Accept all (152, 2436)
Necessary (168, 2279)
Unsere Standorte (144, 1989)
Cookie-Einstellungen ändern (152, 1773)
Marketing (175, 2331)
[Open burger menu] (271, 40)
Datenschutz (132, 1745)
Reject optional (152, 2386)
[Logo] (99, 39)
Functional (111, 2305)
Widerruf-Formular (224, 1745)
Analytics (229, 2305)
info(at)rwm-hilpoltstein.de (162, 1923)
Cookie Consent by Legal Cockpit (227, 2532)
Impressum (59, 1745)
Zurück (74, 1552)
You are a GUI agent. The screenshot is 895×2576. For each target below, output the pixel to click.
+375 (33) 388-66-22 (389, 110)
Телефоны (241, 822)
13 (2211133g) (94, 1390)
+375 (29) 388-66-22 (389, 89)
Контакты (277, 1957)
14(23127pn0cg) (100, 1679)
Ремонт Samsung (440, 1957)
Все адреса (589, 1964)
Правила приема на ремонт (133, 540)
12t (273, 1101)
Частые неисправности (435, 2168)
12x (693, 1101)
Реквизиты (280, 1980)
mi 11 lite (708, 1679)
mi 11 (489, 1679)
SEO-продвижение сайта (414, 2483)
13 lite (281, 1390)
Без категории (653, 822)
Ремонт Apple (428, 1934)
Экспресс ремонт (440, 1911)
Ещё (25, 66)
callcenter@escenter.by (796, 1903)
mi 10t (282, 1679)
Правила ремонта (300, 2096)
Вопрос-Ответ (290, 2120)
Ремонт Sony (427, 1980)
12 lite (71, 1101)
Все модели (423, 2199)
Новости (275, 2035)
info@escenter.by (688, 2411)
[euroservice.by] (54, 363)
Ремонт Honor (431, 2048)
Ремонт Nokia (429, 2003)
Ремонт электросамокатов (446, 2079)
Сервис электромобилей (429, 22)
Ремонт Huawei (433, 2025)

────────────────────────────────────────

■ What you have to do:
Print each record again. Nothing may be left out.

■ Answer below:
Accept all (152, 2436)
Necessary (168, 2279)
Unsere Standorte (144, 1989)
Cookie-Einstellungen ändern (152, 1773)
Marketing (175, 2331)
[Open burger menu] (271, 40)
Datenschutz (132, 1745)
Reject optional (152, 2386)
[Logo] (99, 39)
Functional (111, 2305)
Widerruf-Formular (224, 1745)
Analytics (229, 2305)
info(at)rwm-hilpoltstein.de (162, 1923)
Cookie Consent by Legal Cockpit (227, 2532)
Impressum (59, 1745)
Zurück (74, 1552)
You are a GUI agent. The screenshot is 895×2576. For each target below, output the pixel to click.
+375 (33) 388-66-22 (389, 110)
Телефоны (241, 822)
13 (2211133g) (94, 1390)
+375 (29) 388-66-22 (389, 89)
Контакты (277, 1957)
14(23127pn0cg) (100, 1679)
Ремонт Samsung (440, 1957)
Все адреса (589, 1964)
Правила приема на ремонт (133, 540)
12t (273, 1101)
Частые неисправности (435, 2168)
12x (693, 1101)
Реквизиты (280, 1980)
mi 11 lite (708, 1679)
mi 11 (489, 1679)
SEO-продвижение сайта (414, 2483)
13 lite (281, 1390)
Без категории (653, 822)
Ремонт Apple (428, 1934)
Экспресс ремонт (440, 1911)
Ещё (25, 66)
callcenter@escenter.by (796, 1903)
mi 10t (282, 1679)
Правила ремонта (300, 2096)
Вопрос-Ответ (290, 2120)
Ремонт Sony (427, 1980)
12 lite (71, 1101)
Все модели (423, 2199)
Новости (275, 2035)
info@escenter.by (688, 2411)
[euroservice.by] (54, 363)
Ремонт Honor (431, 2048)
Ремонт Nokia (429, 2003)
Ремонт электросамокатов (446, 2079)
Сервис электромобилей (429, 22)
Ремонт Huawei (433, 2025)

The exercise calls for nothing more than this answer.